Other studies show that consuming protein after a workout and before bed is best for muscle recovery and repair.



This is a common question that many individuals ask. Some believe that eating too much protein is bad for you or could cause long-term and adverse side effects.

However, the issues that we discovered are related to other factors, such as a pre-existing medical condition, medical history or even dehydration.

Kidney Issues – Many believe that too much protein can cause kidney issues. The kidneys are the body’s natural waste filter and help maintain nitrogen balance in the blood.

Some studies suggest that large amounts of protein put too much pressure on the kidneys, which can cause issues.

However, studies have also concluded that these occurrences were linked to those with pre-existing kidney issues.

So, is there a definite link between how much protein you eat and kidney problems? Not necessarily.

Dehydration – Studies have also shown that individuals with extremely high protein levels were also severely dehydrated.

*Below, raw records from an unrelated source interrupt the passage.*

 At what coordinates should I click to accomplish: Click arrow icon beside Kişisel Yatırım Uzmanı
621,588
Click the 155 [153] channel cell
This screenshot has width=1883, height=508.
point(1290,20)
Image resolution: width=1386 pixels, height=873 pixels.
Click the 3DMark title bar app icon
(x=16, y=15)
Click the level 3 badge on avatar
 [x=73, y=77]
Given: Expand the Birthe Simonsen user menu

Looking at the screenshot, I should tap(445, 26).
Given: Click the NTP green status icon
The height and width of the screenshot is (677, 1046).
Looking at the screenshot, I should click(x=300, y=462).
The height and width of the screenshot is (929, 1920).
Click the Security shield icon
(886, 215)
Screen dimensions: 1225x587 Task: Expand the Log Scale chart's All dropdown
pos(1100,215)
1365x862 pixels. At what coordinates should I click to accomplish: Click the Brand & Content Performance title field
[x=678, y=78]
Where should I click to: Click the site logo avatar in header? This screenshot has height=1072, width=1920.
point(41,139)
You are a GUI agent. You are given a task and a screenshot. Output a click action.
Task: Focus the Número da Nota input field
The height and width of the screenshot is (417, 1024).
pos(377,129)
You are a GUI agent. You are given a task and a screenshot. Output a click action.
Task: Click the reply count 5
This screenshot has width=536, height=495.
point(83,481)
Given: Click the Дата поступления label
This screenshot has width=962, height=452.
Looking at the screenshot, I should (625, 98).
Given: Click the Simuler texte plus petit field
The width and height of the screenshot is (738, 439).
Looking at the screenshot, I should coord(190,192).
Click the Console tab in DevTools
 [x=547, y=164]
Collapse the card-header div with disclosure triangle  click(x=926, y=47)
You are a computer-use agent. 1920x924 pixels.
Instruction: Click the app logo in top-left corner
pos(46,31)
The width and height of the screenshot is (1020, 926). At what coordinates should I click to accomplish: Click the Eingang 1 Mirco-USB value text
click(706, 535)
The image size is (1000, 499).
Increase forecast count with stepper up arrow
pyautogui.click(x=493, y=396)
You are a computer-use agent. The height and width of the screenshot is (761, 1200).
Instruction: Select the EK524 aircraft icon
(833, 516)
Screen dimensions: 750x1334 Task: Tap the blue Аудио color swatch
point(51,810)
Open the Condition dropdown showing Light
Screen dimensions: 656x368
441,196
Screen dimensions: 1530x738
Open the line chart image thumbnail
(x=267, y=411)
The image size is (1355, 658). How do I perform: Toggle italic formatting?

By simply drinking more water—especially for those who are highly active—can easily prevent hydration, and really has nothing to do with how much protein you eat and when.

Weight Gain – Many individuals who want to lose weight, and spend a great deal of time paying attention to what they eat and all of their free time at the gym will absolutely shed weight and burn fat.

However, as individuals continue this routine, the body will begin converting food into energy, building muscle. Remember, muscle weighs more than fat.

If you are working hard at the gym and to stick to your diet, but you stopped seeing the scale move weeks ago, then this is likely because you have begun replacing fat with muscle.

So, weight loss that is associated with an increased protein intake isn’t necessarily a bad thing.

All in all, the human body can handle consuming and digesting large amounts of protein at once, so don’t worry too much about how much protein you eat in one sitting.

Yes, there are some things to watch out for when increasing your protein intake, but none of these reasons by any means should keep you from consuming protein.



In conclusion, regardless of whether you want to try a low-carbohydrate diet, high-protein diet, low-calorie diet or a combination of both the three, the best weight-loss diet is one that is rich with high-quality protein sources.

Determining the ideal weight-loss diet or high protein diet really depends on YOU—your gender, your body type, your age, your health and fitness levels and your weight-loss goals.

Furthermore, if you have specific dietary preferences or if you are a vegan or a vegetarian, then getting high-quality protein sources is more of a challenge, but with the information we have supplied in this article, you are now armed with information on the best plant-based protein to include in every meal.

All in all, increasing your protein intake and reducing caloric intake isn’t necessarily dangerous, as long as you are smart about what you eat, how much, and how well you stay hydrated.

Regardless of your dietary preferences, body type or fitness level, increasing protein intake will help burn fat, build muscle mass, and help you lose weight.